[Data excerpts]

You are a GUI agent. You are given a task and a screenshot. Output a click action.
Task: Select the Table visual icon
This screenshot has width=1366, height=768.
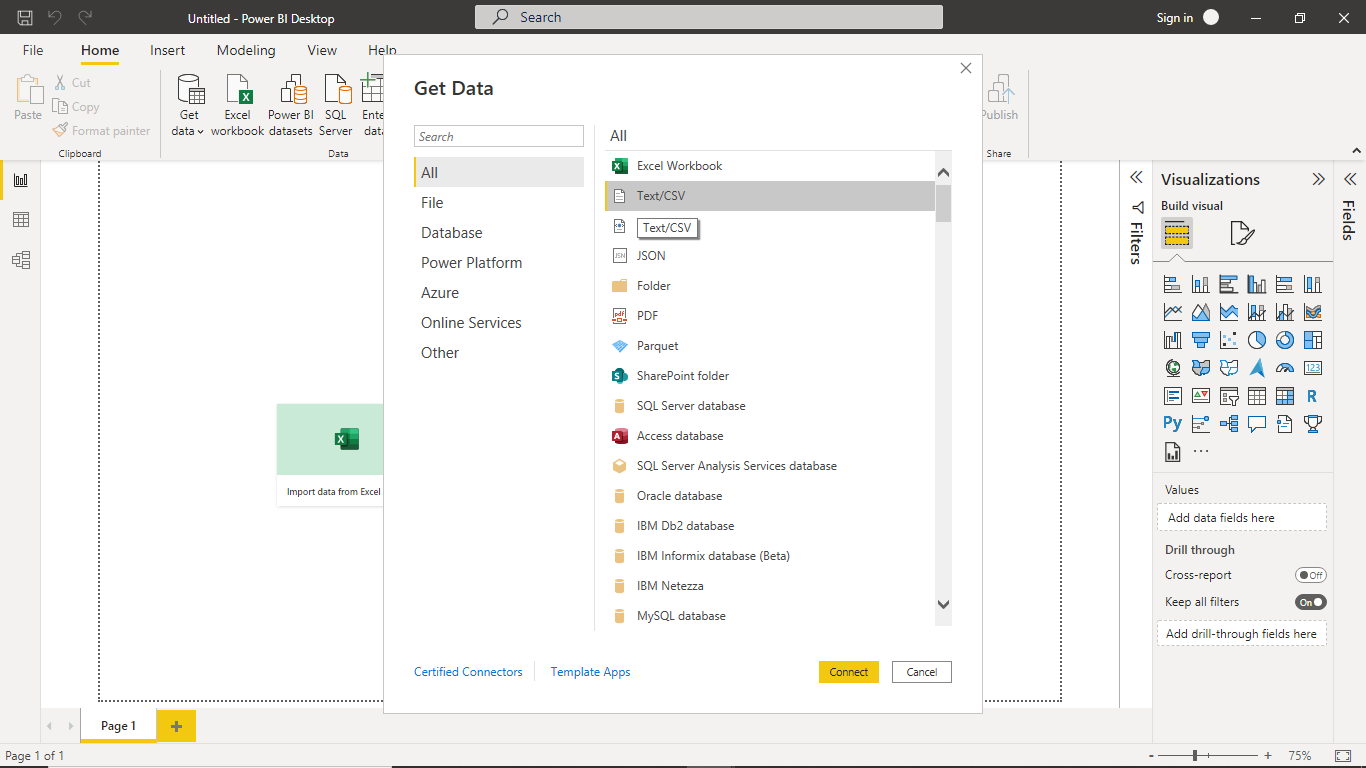pyautogui.click(x=1256, y=395)
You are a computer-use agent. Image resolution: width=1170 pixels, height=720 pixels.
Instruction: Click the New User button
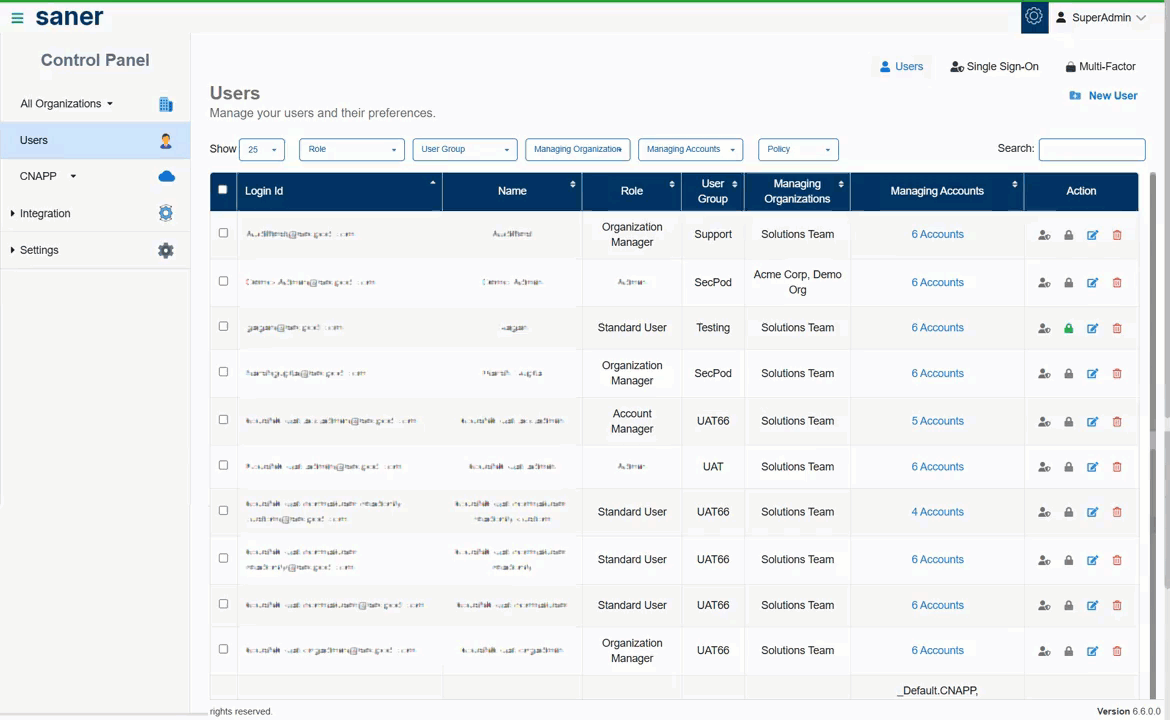[x=1103, y=96]
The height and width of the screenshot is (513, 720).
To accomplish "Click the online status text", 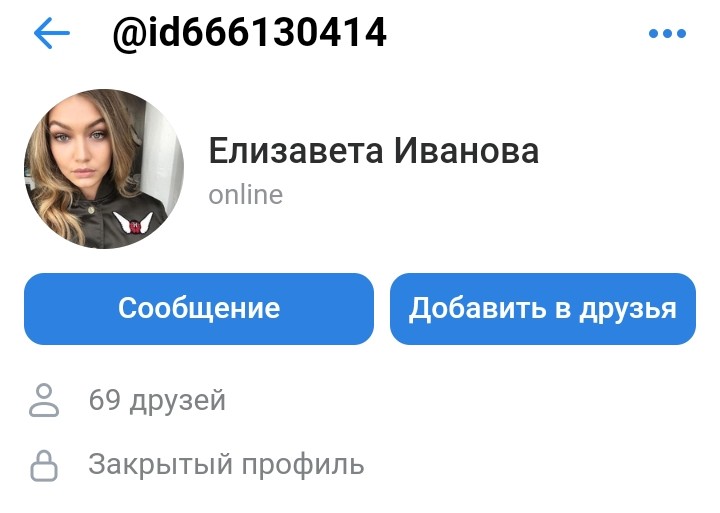I will point(246,195).
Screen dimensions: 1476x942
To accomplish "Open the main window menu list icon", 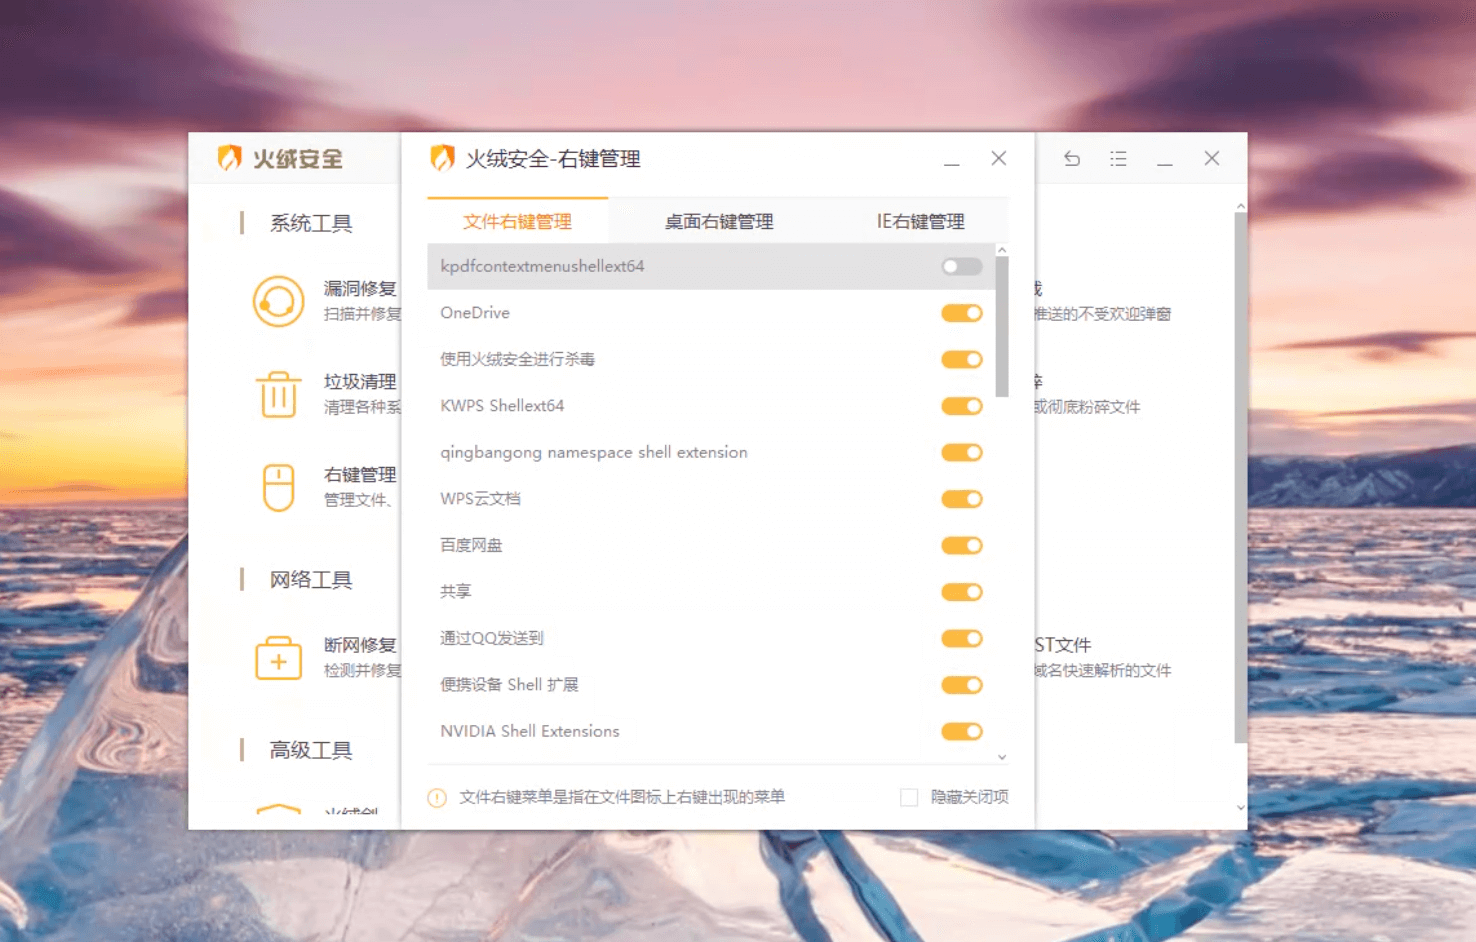I will (1118, 159).
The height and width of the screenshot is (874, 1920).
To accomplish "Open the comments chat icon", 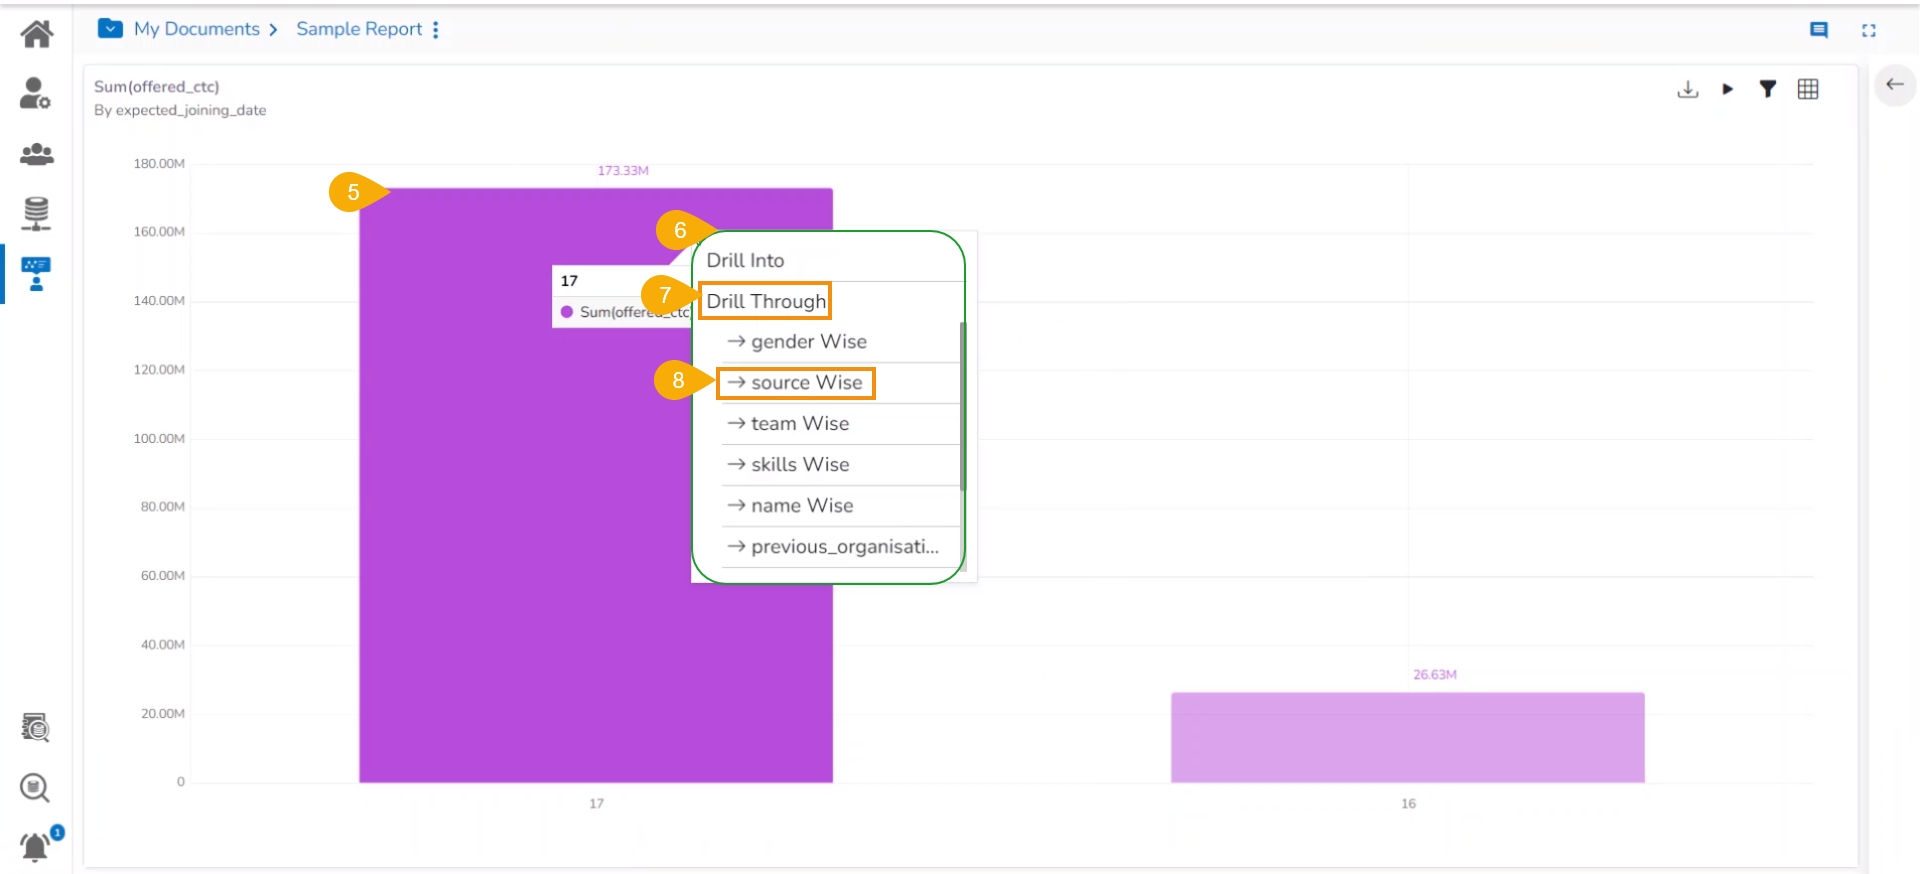I will tap(1819, 30).
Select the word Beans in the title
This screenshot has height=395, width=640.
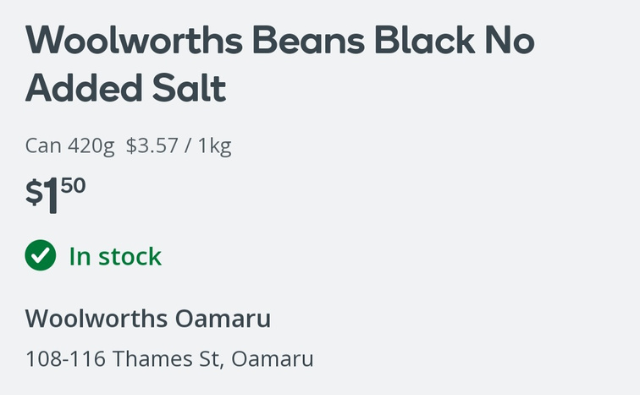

[/Data excerpts]

Task statement
Each line of the data in which the string "Select" appears needs to be copied.

Exercise solution
Task: Select the Table visual icon
Select the word Beans in the title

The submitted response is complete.